Collected data entries:
################

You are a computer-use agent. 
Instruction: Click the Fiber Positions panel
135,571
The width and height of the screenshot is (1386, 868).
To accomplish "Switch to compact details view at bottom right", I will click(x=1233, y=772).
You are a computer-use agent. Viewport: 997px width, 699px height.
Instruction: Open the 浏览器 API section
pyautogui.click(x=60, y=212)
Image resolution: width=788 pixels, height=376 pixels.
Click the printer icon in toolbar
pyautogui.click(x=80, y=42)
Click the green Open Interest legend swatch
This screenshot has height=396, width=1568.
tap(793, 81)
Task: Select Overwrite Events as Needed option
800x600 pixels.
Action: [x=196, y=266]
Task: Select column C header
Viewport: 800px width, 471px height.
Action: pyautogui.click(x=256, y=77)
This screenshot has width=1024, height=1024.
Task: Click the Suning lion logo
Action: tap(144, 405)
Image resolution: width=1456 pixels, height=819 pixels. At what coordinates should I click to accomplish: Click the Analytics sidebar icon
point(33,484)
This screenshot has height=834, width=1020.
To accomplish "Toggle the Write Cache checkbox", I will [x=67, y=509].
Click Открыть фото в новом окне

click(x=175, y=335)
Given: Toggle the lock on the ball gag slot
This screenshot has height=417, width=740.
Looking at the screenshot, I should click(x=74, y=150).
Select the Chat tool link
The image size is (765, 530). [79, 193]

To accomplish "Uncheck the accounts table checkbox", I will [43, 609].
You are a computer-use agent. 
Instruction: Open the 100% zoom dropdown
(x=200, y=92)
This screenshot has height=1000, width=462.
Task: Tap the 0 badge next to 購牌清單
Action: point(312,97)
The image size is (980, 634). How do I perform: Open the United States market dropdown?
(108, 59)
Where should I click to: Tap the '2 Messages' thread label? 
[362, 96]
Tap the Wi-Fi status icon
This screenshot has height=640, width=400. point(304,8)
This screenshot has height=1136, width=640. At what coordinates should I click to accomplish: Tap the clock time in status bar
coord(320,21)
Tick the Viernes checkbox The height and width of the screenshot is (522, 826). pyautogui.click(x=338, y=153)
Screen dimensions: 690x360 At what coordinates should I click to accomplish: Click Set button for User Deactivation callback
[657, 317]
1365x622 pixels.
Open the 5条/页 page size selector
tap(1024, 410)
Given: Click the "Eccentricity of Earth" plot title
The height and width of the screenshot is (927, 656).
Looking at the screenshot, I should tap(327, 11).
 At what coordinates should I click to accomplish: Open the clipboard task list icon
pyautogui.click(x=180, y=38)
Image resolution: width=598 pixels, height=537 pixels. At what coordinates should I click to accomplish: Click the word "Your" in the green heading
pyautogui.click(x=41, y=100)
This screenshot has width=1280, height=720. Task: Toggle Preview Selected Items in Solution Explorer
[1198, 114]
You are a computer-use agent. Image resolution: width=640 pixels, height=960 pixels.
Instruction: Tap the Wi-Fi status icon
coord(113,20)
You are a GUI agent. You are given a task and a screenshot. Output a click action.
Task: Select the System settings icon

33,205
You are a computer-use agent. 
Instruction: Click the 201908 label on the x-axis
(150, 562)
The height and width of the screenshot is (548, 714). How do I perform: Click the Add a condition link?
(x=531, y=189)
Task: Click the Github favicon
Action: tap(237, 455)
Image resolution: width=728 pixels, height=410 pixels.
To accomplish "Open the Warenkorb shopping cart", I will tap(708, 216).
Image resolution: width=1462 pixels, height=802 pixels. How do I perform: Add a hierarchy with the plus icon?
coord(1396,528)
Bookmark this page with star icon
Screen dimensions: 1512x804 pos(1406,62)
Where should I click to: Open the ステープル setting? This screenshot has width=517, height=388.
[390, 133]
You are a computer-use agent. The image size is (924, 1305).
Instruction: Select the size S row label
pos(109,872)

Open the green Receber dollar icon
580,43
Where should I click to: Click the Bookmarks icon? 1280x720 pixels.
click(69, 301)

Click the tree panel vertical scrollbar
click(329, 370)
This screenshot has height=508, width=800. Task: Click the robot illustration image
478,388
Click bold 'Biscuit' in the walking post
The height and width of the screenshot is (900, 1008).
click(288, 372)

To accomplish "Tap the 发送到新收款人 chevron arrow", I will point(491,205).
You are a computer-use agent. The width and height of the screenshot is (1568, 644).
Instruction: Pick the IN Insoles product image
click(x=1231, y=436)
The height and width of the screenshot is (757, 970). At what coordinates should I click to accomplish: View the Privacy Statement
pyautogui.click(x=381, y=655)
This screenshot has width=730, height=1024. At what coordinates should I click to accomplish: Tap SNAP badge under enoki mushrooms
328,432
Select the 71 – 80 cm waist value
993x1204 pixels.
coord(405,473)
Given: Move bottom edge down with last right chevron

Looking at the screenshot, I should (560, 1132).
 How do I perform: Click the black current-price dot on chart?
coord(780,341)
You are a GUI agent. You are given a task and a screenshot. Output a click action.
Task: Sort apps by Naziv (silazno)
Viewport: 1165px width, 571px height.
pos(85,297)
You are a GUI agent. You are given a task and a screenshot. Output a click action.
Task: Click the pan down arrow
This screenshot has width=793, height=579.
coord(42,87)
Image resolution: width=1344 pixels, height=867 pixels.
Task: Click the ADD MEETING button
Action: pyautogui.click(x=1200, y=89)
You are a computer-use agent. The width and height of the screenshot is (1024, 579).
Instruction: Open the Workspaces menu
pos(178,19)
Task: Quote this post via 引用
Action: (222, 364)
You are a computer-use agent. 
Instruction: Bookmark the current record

################

Your assignment: Lines from the top of the data above through the line with "You are a computer-use agent. Viewport: 997px", both ends included: copy them exactly, nothing more.

Problem solution:
You are a computer-use agent. 
Instruction: Click the Fiber Positions panel
135,571
The width and height of the screenshot is (1386, 868).
To accomplish "Switch to compact details view at bottom right", I will click(x=1233, y=772).
You are a computer-use agent. Viewport: 997px width, 699px height.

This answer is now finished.